Persistently elevated soluble tumor necrosis factor receptor and interleukin-1 receptor antagonist levels in critically ill patients

M A Rogy et al. J Am Coll Surg. 1994 Feb.

Abstract

The appearance of endogenously produced inhibitors against tumor necrosis factor (TNF) (soluble TNF-receptor type I, sTNFR-I) and interleukin-1 (IL-1 receptor antagonist, IL-1ra) was evaluated acutely in five normal patients after experimental endotoxemia lipopolysaccharide (LPS) and prospectively during a one to 11 week period in 12 septic, critically ill patients.

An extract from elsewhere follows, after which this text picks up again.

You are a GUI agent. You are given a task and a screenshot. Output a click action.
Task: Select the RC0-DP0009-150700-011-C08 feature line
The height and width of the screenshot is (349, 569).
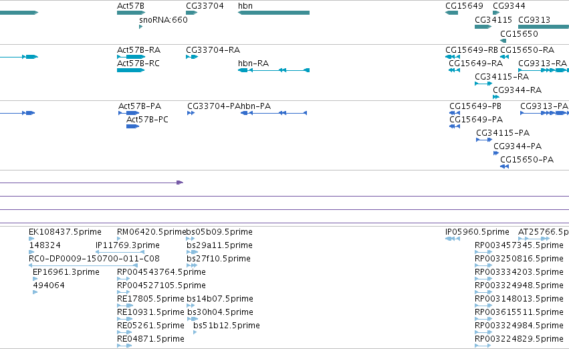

Increased levels of both factors remained detectable in the circulation for up to 24 hours after LPS (2 nanograms per kilogram body weight) administration in normal patients. Despite free TNF-a activity being detected only sporadically (3 percent of the samples) and that IL-1 beta was never detectable in the patients in the intensive care unit, IL-6 bioactivity was present in 90 percent of initial samples. Circulating sTNFR-I levels up to 62,000 picograms per milliliter and IL-1ra levels of 14,800 picograms per milliliter were noted in the critically ill patients and remained consistently detectable throughout the extended period of evaluation. While there was no difference in IL-1ra levels between patients who survived or ultimately died, sTNFR-I levels were significantly (p < 0.001) lower in survivors compared with nonsurvivors. A correlation between circulating sTNFR-I and concurrent cortisol levels (r = 0.64; p < 0.002) was also noted. Furthermore, a correlation between sTNFR-I and the severity of initial insult, as assessed by APACHE II scores (r = 0.54; p < 0.01) was demonstrable. These naturally occurring cytokine antagonists likely represent additional indicators of the presence of an infectious or other inflammatory process and seem to persist in the circulation even during conditions in which their respective proinflammatory cytokines are not demonstrable.